Year of the Comet (1992), directed by Peter Yates.
Not to be confused with Night of the Comet (1984).
Inventorying a wine collection at a remote Scottish castle, a professional oenophile and a corporate trouble-shooter get mixed up with a dapper French villain who is pursuing some sort of secret formula for which he will torture and kill. Result: romantic comedy wisecracking and old-school boat, helicopter and motorcycle action from Loch Ness to the Riviera.
Directed by the experienced Peter Yates (Bullitt (1968), The Friends of Eddie Coyle (1973), Mother, Jugs & Speed (1976), Krull (1983)) and written by the great William Goldman (Butch Cassidy and the Sundance Kid (1969), Marathon Man (1976), A Bridge Too Far (1977), The Princess Bride (1987), The Ghost and the Darkness (1996)), photographed by Roger Pratt (Brazil (1985), Mona Lisa (1986), The End of the Affair (1999)) and filmed in lovely locations in Scotland and France...
...it was a total flop, a box office disaster that has since hit 0% at Rotten Tomatoes almost without anyone noticing it ever existed.
This was Goldman's project. He has a short sorrowful chapter on it in Which Lie Did I Tell?: More Adventures in the Screen Trade where he admits that it was not some sort of near miss that fell just short: "No, lads. I am talking about the whiff, the stiff, the stinker, the all-out f***ing fiasco".
Test audiences were walking out in the first minutes. He figured it was because few people shared his passion for red wine, so they shot a new opening where the hero says he also hates red wine. Audiences still hit the exits. Sometimes films only find their audiences after they've been out for a while, but when Goldman's daughter admitted she hadn't bothered to see it he understood it wasn't going to happen.
A study in film forensics: What went wrong, and what could have been done?
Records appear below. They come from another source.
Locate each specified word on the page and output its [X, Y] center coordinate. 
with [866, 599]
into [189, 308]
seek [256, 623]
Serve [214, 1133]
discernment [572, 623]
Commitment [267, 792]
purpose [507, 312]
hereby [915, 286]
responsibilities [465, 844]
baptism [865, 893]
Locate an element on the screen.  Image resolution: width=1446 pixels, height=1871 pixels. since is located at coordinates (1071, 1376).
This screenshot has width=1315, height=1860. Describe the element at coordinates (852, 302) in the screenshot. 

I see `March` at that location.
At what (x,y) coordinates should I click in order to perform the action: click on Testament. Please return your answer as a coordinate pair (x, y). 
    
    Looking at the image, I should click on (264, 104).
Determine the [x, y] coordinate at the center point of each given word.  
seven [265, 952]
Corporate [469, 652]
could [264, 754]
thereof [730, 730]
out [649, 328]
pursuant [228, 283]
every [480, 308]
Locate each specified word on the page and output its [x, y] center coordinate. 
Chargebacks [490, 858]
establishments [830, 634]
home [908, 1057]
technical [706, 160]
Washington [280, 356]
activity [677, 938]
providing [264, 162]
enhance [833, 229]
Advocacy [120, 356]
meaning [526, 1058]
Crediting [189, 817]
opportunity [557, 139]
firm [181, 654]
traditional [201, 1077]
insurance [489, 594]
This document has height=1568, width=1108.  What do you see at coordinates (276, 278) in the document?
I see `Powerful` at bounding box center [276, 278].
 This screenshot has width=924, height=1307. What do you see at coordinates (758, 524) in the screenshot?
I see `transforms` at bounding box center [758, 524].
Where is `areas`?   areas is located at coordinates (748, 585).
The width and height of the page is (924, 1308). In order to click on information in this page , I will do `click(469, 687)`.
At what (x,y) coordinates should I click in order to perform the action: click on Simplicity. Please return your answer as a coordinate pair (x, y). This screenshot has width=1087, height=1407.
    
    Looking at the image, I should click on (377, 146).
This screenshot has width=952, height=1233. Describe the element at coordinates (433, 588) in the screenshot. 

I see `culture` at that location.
Leads Penelope Ann Miller and Tim Daly are likable enough, but lack the star power needed to drive the story. On the other hand if the film had been successful it might have made them stars.
Daly seems to be trying for a Selleck/Magnum character who appears bone-headed but is secretly very sharp. It needs more work.
A lot of the quips are stale. Maybe some script doctoring by fresh eyes would have helped. Wit isn't easy.
Goldman said he wanted Charade (1963). Is it possible the director and stars were just unfamiliar with the action-and-battling-lovers romantic comedy genre? (He also says Hollywood has lost billions trying to copy a writer's favorite movie).
What about some sort of opening hook, a Bond-like prelude to keep the audiences in their seats? The exciting (?) history of the rare bottle of wine, intertwined somehow with the quest for the secret formula? Mysteriously related at first, made clear later?
Despite gorgeous locations in Scotland and France, the film often has a sense of cheapness. Their helicopter is from Dollar Rent-a-Chopper (really, it has the big logo) which is realistic, but doesn't help the fantasy.
Sometimes the looped dialogue sounds like it is coming from a dead studio space.
Notes:
The ageless Louis Jordan is 70 here and seems to be having a blast as the witty villain. His last picture; he lived in retirement for another 23 years.
Art Malik, Nick Brimble and Ian McNeice are familiar faces in British TV and movies.
The French chiropractor is playing a country tune: "I Just Need a Pick-axe to Break Your Heart of Stone".
There really is folklore that bright comets make for good harvests, particularly of wine grapes for comet vintages.
The huge bottle of Napoleon's favorite red supposedly dated from the Great Comet of 1811.
Now, finally, a confession: about 20 years ago my wife and I adopted this one as the poor little bad film we like more than it deserves. We never saw it in the theater, just on VHS from the local mom & pop rental place. I don't think it ever had a proper North American DVD, so we imported a PAL DVD, and even that was cropped from 2.35:1 to 1.33, proof there really are people in the business who hate movies.
If I had to pick the least likely / no fan base / forgotten because it was never known title to receive a Blu-ray release, this would be it. And yet, it is now...
Available on Blu-ray from Twilight Time, their usual limited edition of 3000. Why this most boutique of specialty Blu-ray houses decided to commemorate the twilight of physical media with this obscure title: I don't know, but am grateful. Shocked, but grateful.
Subtitles and isolated score, but no other extras. TT regular Julie Kirgo provides a little booklet essay to to the effect of "don't worry, be happy, enjoy". What else can you say?
We gasp: look at wide image, all that movie we were missing! And the detail on those lovely tweeds and sweaters... It does seem like a different movie when you can see the whole thing, as intended. Not a good different movie, mind you.